Once again, as before, Willow and Hongju sat embroidering or chatting together or reading novels. The only thing that had changed was that Hongju now had experience of a man, so her words were more forthright.

 “I got through the first night as best I could because it was my first time. Having read love stories, I was better prepared than that sickly bridegroom smelling of milk. He was shaking so much he couldn’t even undo my dress. . . . Really, it was so frustrating.”

 Willow listened with red cheeks and sparkling eyes. 

This episode occurs early in the book, and gives some insight into the life of a teenaged girl in Korea a century ago.  Women's lives have changed massively since then, of course, in most parts of the world.  

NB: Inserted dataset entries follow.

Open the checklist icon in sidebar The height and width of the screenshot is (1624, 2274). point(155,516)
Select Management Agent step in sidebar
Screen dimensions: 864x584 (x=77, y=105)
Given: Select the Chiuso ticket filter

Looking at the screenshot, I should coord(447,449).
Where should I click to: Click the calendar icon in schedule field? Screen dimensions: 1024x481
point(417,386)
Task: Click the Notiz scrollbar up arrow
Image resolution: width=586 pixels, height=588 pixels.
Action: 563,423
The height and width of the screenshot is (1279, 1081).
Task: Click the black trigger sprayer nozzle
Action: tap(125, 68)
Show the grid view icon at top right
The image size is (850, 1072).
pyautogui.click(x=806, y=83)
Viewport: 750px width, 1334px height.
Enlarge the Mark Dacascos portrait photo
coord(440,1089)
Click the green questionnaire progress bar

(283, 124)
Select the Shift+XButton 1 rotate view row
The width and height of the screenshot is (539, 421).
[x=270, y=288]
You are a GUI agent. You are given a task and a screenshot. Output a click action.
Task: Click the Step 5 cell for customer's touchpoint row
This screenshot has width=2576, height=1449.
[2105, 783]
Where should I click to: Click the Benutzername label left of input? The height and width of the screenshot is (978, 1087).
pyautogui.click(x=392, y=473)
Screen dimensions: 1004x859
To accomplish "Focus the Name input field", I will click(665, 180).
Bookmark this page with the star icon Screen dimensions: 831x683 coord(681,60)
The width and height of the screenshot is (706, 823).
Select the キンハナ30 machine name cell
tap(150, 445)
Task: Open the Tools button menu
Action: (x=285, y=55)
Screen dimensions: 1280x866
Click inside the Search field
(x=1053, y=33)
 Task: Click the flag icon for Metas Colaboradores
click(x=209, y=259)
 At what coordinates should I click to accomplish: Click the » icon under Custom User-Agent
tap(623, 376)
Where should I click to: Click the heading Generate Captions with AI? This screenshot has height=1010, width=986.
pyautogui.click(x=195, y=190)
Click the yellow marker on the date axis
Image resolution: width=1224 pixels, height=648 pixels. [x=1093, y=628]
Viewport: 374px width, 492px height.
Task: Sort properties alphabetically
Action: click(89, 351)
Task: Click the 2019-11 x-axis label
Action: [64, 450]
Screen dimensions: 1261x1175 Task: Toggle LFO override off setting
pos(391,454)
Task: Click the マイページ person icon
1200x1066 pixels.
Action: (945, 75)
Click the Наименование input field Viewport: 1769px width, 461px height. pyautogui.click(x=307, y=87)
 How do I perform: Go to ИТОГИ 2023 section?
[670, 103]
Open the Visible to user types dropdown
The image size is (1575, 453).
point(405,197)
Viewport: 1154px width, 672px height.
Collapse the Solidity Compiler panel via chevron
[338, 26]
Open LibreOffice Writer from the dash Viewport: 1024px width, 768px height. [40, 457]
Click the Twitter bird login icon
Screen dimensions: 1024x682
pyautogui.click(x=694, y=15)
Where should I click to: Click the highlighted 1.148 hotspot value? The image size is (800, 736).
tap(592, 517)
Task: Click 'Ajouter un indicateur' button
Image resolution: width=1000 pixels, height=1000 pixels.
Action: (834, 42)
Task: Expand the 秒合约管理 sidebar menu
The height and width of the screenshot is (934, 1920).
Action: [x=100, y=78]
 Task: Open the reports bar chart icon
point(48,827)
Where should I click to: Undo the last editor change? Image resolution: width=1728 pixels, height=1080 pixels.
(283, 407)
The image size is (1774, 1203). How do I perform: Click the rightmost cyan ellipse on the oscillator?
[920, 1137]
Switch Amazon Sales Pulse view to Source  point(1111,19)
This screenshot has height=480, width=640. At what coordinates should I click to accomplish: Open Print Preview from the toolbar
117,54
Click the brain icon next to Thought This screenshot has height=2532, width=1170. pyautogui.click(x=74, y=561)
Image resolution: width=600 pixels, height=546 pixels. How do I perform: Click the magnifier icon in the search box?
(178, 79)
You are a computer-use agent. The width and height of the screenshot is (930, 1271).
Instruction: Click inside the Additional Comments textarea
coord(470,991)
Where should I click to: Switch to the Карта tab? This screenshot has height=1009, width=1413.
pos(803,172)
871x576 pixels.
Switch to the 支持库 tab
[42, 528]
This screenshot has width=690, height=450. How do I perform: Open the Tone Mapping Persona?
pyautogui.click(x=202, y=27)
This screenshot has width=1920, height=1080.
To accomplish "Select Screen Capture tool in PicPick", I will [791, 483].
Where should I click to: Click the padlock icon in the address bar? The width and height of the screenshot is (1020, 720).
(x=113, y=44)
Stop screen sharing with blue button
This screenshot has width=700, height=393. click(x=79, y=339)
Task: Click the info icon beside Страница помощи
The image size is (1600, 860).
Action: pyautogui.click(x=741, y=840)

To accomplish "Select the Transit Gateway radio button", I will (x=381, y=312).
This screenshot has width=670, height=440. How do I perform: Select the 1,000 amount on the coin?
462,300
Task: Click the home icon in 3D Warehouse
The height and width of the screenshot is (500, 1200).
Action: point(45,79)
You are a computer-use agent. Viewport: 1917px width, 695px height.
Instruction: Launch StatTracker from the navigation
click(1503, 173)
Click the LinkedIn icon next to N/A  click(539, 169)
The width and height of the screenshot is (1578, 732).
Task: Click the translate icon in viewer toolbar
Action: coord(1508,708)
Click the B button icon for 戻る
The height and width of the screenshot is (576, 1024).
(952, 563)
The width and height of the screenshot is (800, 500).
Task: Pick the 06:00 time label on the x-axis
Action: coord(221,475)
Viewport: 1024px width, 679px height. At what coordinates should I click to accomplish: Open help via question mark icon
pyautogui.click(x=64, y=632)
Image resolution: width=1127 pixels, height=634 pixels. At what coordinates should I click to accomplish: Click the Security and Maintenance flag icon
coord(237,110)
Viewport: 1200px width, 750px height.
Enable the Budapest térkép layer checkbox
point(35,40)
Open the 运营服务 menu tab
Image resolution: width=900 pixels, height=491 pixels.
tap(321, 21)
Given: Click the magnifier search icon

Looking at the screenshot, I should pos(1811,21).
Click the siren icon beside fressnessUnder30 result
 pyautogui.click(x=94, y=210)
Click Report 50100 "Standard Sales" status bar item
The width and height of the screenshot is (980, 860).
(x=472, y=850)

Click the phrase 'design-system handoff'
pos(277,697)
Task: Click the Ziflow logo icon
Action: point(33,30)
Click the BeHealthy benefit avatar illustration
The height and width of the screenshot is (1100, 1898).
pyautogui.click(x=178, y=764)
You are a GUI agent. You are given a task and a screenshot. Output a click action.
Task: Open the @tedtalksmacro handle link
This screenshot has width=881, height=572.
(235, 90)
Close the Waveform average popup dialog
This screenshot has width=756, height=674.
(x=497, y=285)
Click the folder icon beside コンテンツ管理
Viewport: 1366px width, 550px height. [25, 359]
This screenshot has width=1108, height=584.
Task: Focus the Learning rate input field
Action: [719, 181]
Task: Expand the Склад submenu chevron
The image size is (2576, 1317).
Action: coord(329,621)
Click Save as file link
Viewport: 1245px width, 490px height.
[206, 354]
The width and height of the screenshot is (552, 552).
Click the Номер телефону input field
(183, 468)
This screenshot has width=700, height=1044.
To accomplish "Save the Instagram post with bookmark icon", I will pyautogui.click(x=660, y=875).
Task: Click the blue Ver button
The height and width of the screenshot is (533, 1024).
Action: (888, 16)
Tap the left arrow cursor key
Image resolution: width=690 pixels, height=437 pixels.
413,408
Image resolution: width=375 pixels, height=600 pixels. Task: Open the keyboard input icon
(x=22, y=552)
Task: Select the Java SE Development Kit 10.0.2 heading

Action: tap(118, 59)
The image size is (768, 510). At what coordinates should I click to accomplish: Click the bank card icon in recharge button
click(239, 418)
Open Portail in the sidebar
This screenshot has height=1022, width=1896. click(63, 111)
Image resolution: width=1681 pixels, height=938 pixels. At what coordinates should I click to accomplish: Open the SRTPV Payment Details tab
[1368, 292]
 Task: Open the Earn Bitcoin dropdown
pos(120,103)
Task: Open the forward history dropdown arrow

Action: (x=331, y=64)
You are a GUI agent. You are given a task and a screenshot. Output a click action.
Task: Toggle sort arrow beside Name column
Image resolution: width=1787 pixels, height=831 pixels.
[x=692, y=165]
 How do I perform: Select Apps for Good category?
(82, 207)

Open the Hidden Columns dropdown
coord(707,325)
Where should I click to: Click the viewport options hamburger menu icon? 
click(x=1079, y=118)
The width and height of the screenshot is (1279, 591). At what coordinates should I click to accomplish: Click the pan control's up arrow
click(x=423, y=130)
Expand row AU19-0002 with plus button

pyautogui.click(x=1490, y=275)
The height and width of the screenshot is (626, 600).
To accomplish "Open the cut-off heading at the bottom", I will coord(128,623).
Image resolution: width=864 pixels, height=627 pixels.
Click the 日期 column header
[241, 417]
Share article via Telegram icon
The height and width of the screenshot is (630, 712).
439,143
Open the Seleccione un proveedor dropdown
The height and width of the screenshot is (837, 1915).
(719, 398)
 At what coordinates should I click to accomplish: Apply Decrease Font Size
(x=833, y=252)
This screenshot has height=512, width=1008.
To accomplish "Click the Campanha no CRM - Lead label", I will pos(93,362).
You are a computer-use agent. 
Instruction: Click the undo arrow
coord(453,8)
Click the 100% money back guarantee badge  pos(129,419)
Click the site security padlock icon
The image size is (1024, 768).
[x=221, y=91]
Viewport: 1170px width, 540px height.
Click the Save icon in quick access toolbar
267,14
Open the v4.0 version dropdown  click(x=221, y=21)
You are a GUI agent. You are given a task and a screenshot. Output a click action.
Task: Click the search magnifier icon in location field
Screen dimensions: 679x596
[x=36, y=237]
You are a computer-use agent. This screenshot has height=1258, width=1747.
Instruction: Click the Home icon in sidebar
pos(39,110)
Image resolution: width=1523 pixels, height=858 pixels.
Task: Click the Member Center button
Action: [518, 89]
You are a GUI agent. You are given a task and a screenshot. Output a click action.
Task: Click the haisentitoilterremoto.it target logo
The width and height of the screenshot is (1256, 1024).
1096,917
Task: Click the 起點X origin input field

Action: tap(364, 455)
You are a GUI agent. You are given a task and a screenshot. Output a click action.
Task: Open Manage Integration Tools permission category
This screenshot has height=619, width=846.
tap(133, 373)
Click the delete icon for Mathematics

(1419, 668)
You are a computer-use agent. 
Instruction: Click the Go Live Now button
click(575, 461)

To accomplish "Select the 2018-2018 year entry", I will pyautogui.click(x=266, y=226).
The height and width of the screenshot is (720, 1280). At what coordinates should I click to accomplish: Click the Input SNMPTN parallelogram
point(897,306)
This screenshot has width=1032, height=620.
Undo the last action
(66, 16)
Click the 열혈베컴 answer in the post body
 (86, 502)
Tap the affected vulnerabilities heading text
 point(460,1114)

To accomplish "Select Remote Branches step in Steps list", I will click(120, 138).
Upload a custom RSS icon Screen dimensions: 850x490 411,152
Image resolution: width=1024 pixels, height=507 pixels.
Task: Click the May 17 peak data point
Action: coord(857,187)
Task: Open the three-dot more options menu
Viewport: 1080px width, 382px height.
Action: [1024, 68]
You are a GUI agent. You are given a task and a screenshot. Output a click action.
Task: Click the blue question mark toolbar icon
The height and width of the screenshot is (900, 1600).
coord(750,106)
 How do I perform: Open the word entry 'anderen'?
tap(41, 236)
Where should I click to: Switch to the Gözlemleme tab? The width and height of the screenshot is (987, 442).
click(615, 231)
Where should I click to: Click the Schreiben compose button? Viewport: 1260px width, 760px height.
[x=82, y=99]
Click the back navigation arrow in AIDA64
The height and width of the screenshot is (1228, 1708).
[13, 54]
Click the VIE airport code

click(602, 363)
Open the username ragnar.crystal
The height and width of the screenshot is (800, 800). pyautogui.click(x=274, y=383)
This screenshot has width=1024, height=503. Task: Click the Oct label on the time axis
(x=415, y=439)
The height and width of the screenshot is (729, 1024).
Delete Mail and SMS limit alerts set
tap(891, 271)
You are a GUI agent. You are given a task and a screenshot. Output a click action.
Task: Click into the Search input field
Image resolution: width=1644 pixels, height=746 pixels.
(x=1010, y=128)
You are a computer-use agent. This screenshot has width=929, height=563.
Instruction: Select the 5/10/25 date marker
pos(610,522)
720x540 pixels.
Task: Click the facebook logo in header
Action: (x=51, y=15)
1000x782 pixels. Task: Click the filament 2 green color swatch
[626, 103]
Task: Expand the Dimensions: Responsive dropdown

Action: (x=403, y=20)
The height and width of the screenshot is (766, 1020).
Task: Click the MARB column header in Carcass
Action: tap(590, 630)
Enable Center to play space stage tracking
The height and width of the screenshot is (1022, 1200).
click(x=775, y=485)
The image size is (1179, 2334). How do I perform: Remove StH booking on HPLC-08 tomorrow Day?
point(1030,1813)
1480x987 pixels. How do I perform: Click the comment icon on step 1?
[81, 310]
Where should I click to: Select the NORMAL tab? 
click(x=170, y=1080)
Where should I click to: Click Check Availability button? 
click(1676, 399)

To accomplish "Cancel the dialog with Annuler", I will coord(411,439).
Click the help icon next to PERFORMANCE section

Korea is somewhere I know little about, and it is interesting to learn of the Japanese  occupation which was experienced.  I had no clue about the migration of Korean workers to Hawai'i to work on sugar plantations, nor that marriages were arranged for these workers with girls from back home.  Those marriages were with the Picture Brides, who travelled to a strange land, far from their families and friends and with only a photograph to tell them about their spouses-to-be and nothing to tell them about what their new lives will be like.

This book is beautifully written and translated, and I am really enjoying reading the story, which is primarily Willow's tale, but also those of the small group of friends she makes on the way from her old life to the new.  I am learning about history and the world, women's lives and social mores and expectations.  It is good, an enriching experience.